During March I participated in the Instagram challenge, #marchmeetthemaker. Joanne Hawker started the challenge in 2016 with the aim of helping small businesses to share a bit more about themselves as makers, to tell the story behind their brand and give some insight into the hard work that goes into being an independent designer-maker.

The prompts were refreshed for 2017, ensuring it was engaging and relevant even if you took part in the first challenge last year. The free planner was really useful and helped you to think ahead about what you might post, especially if you needed to prepare an image.

WAS IT WORTHWHILE?

I can be a bit hit and miss with my Instagram posts, so I took part for encouragement to post daily and also to connect with other makers out there.  The prompts really helped to think about what I do in a different way, and how I could share some of the more everyday elements of my practice with those on Instagram.

I’m pleased to say that the challenge helped me to gain more followers, reach a new audience with the hashtag #marchmeetthemaker, and raise my average number of ‘likes’ per post. I also have a better understanding of the types of post that engage with my audience. However, the best thing about it has been to see into the lives, motivations and studios of fellow makers; we really are an inspiring bunch of creatives.

Bath Knitting & Crochet Guild – Amigurumi

For the September session of the Bath Knitting & Crochet Guild Karina talked us through the history of knitting and crochet in Japan, and how this evolved into the craft known as amigurumi.

So, what is it?  Well, the name is made up of a combination of words: ami = knitted/crocheted, nuigurumi = stuffed doll, and together they make amigurumi. This gives you a few clues about how they’re made.  The other key elements of amigurumi creatures are that they must be SMALL and CUTE.

The term first appeared in 1951 and by 2006 amigurumi items were reported to be the most popular items sold on Etsy. This popularity isn’t reflected in the number of books on the subject, however if you put the term into Google you’ll get over 14 million results!

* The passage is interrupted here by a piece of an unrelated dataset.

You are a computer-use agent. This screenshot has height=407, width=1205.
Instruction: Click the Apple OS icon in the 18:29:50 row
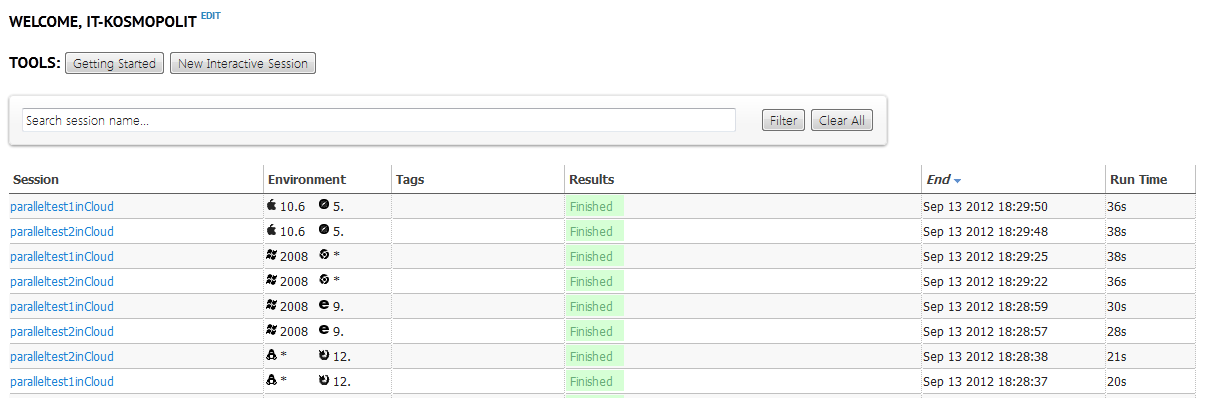pos(272,206)
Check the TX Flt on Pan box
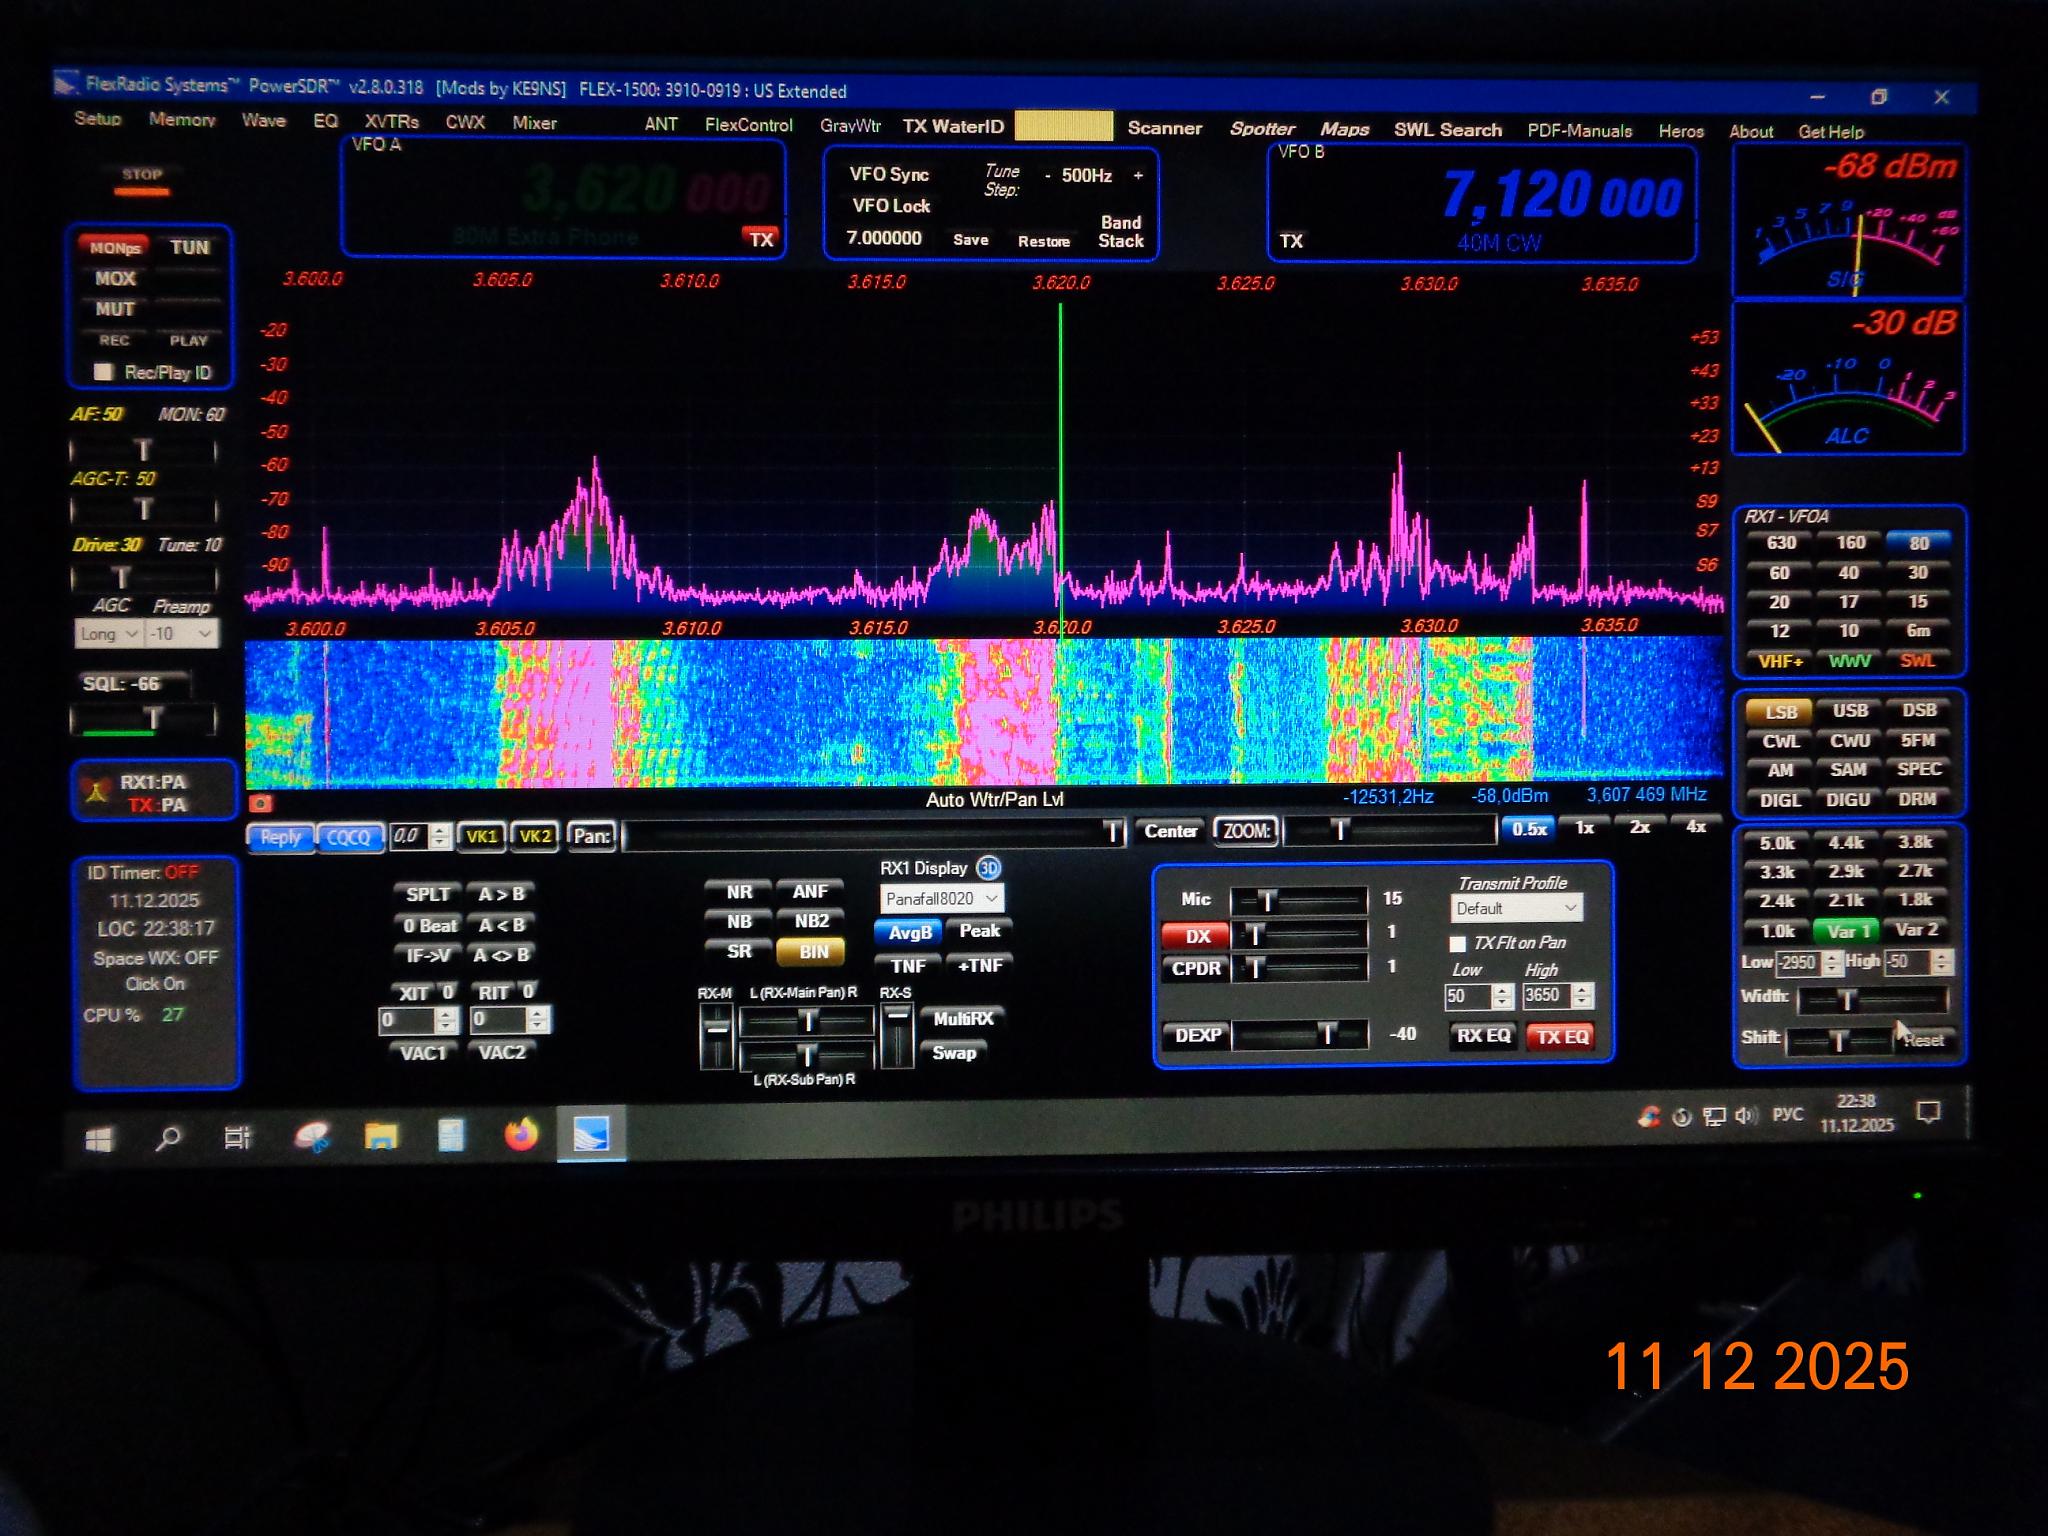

In Japan, ‘kawaii’ is the word used to denote how lovable, cute, or adorable something is and is ‘the quality of cuteness in the context of Japanese culture’ and this too gained popularity in the early 1950s. This love of things small and cute was promoted as a distraction from and to cover up the atrocities of the atomic bomb as Japan regrouped and reformed as a nation and a political power.

The way the Japanese use the skills of knitting and crocheting to create amigurumi are very different to the traditional, functional, uses in the West.  However, some of the first knitters in Japan were Samurai warriors who would make their own socks with individual toes to aid movement – which is very functional indeed.

After Karina’s introduction to all things amigurumi, it was time for us to have a go and there were many dragons, birds, bears and bunnies to choose from.  It was one of our quietest sessions ever as everyone was concentrating so hard on making tiny pieces or attempting a new technique. While the Japanese may have distracted themselves from the atomic bomb with the ‘kawaii-ness’ of the crafted creatures, I think perhaps the level of concentration required also helped to focus the mind!